▶ [Written problem 1]:
Sum up the golf project description in two sentences.
▶ [Written problem 2]:
Based on the golf project description, explain what holds back the regression model for specific tournaments.
▶ [Written problem 3]:
Please reproduce the passage of the golf project description from "This project takes" to "statistics (Spider Plot)" word for word.

▶ [Source]:
This project takes players statistics and PGA result data to perform an exploratory analysis and create a prediction model.
The code sheets in this repository represent the following steps:
API PULL AND DATA WRANGLING
- Player Statistics are Imported from a kaggle dataset and formatted
- Player Tournament Results are pulled from SportData.io API, result are given by hole
- By hole results are transformed to create round summaries for each round played
- Edge cases like incomplete rounds, missed tournaments, or missed cuts are identified
- Player names are organized between dataframes through a primary key
EXPLORATORY ANALYSIS
- Created Exploratory Charts based on the By Hole Data
- Created Exploratory Charts based on the By Round Data
- Calculated Average Par 3, 4, and 5 score for each player
- Created Player Comparison Visuals based on both results (Dendrogram) and statistics (Spider Plot)
PREDICTION MODEL
- An Attempt to predict results based on player statistics
- Created models with the following dependent variables: Round Score (all tournaments), Tournament Score (all tournaments), Tournament Score (specific tournament)
- Specific tournaments were predicted most accuratley using regression, how ever lack of data hurts the model
Future Steps for the Project Include:
- Web Scraping to collect a more data from one tournament
- Acquiring more player statistics to increase the field
- Fitting new models to the new data

[Rows showing where targets appear]
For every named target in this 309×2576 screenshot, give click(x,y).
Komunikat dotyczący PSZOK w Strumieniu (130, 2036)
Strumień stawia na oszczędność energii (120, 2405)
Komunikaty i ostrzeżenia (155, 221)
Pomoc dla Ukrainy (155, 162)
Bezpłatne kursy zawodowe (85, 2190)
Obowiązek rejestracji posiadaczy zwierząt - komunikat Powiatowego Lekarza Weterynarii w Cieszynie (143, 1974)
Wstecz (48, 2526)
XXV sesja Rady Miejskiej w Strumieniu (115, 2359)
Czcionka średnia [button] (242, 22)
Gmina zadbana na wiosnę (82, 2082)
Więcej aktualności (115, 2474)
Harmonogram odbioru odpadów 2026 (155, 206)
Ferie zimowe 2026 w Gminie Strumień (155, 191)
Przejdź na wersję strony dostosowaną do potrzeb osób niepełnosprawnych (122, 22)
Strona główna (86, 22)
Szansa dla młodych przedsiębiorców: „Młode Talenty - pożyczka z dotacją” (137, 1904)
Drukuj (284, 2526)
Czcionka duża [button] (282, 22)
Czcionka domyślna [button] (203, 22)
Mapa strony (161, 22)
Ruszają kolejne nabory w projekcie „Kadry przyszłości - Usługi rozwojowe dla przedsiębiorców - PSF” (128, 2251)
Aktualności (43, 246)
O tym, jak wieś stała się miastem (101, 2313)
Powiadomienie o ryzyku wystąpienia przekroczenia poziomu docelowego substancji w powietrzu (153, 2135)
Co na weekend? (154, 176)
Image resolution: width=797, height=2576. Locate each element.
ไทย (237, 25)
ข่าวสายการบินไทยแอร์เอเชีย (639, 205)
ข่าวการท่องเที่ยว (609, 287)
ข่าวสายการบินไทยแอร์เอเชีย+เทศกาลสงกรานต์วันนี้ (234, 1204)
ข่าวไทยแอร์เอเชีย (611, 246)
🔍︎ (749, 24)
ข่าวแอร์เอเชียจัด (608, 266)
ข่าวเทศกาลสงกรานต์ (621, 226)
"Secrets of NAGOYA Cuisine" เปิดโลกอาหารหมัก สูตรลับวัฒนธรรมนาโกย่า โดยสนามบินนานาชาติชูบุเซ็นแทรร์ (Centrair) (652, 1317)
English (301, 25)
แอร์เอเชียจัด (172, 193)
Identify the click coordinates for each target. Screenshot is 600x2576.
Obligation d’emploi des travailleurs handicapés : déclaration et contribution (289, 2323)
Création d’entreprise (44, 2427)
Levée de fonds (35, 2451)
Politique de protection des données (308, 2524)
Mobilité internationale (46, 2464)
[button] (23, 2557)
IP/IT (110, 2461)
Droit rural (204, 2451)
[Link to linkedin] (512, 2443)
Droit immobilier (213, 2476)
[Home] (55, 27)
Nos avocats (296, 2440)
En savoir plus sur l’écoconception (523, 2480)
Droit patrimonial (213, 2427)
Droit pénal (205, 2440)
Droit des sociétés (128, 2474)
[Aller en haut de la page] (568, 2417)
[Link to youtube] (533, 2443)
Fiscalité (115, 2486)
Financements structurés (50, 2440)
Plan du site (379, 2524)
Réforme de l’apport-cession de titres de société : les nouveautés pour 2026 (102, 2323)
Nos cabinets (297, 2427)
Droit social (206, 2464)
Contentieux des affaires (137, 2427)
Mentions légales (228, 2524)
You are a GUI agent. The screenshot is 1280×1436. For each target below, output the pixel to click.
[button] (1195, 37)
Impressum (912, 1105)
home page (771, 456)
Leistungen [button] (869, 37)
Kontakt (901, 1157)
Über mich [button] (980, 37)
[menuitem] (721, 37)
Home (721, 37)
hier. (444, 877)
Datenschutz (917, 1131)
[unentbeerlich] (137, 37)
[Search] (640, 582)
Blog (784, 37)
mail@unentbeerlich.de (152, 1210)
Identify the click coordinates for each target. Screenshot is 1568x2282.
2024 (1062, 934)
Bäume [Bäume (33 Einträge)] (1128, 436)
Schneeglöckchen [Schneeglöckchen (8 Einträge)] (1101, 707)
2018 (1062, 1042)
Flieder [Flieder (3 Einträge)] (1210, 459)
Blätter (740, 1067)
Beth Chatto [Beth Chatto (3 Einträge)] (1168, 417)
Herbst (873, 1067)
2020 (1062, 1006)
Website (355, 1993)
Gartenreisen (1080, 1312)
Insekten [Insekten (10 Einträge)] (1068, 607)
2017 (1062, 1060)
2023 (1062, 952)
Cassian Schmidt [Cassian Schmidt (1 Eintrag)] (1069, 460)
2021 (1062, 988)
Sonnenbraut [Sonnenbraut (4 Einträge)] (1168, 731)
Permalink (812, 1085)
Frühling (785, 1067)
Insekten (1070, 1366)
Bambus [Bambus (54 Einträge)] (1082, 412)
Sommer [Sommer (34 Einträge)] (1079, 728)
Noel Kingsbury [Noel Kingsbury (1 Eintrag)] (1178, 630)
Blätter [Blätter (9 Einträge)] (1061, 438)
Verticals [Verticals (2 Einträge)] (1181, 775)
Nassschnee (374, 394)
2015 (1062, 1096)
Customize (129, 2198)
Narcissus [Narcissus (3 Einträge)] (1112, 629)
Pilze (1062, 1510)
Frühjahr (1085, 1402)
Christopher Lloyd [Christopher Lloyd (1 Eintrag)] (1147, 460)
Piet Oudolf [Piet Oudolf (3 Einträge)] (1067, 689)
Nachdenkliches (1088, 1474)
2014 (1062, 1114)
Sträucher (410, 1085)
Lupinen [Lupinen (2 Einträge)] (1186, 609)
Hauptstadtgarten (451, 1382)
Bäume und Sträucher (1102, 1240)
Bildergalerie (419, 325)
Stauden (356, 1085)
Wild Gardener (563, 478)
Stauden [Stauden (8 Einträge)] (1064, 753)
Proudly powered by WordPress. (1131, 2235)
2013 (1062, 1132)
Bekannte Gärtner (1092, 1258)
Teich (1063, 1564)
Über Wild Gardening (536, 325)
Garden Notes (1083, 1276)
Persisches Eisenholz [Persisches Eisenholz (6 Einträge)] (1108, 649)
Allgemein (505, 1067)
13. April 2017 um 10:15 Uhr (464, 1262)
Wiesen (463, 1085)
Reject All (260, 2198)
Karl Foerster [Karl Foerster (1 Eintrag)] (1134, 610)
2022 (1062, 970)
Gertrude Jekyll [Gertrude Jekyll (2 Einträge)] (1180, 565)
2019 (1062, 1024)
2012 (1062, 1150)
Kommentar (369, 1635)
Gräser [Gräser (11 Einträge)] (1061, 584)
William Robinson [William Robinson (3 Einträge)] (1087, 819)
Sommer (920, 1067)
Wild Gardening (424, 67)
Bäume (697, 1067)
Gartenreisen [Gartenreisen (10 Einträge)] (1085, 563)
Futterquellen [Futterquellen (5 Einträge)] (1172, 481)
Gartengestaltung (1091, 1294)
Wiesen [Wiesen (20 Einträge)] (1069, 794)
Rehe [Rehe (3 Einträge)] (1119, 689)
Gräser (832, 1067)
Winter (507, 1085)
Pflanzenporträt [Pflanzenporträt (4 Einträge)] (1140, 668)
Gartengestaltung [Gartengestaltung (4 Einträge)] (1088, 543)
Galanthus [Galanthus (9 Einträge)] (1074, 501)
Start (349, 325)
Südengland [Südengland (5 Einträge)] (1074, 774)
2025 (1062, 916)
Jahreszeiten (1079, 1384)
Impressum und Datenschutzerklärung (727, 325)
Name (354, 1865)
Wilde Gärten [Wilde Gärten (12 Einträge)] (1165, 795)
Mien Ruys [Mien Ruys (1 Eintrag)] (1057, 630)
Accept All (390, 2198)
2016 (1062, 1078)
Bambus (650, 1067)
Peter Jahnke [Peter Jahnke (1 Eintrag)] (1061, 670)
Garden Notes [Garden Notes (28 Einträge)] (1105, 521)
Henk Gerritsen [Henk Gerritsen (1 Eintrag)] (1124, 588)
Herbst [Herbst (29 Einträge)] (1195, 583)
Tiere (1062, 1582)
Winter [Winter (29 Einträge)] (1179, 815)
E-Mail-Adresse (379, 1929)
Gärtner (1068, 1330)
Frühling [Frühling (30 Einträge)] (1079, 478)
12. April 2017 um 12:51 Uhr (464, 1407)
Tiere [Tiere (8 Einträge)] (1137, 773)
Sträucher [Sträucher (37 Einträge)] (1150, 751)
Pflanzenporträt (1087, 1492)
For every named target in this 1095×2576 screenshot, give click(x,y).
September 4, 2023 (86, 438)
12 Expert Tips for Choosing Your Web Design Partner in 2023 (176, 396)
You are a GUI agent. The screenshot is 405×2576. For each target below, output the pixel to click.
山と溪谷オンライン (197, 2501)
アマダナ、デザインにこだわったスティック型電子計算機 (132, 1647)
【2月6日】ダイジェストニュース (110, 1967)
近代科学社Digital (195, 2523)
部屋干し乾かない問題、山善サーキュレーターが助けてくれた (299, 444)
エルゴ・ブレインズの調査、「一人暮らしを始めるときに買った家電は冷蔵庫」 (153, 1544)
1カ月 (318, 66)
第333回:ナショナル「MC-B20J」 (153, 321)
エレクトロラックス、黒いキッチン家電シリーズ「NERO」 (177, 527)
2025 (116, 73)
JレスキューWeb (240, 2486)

▶ [Worked solution 1]:
The project takes player statistics from a Kaggle dataset and hole-by-hole PGA tournament results from the SportData.io API, turns them into round summaries, and uses them for an exploratory analysis with charts, average par scores, and player comparison visuals. It then tries to predict round and tournament scores from player statistics and finds regression most accurate for specific tournaments, though lack of data hurts the model; future steps are web scraping, more player statistics, and new models.

▶ [Worked solution 2]:
Regression predicted results for specific tournaments most accurately, but lack of data hurts the model.

▶ [Worked solution 3]:
This project takes players statistics and PGA result data to perform an exploratory analysis and create a prediction model.
The code sheets in this repository represent the following steps:
API PULL AND DATA WRANGLING
- Player Statistics are Imported from a kaggle dataset and formatted
- Player Tournament Results are pulled from SportData.io API, result are given by hole
- By hole results are transformed to create round summaries for each round played
- Edge cases like incomplete rounds, missed tournaments, or missed cuts are identified
- Player names are organized between dataframes through a primary key
EXPLORATORY ANALYSIS
- Created Exploratory Charts based on the By Hole Data
- Created Exploratory Charts based on the By Round Data
- Calculated Average Par 3, 4, and 5 score for each player
- Created Player Comparison Visuals based on both results (Dendrogram) and statistics (Spider Plot)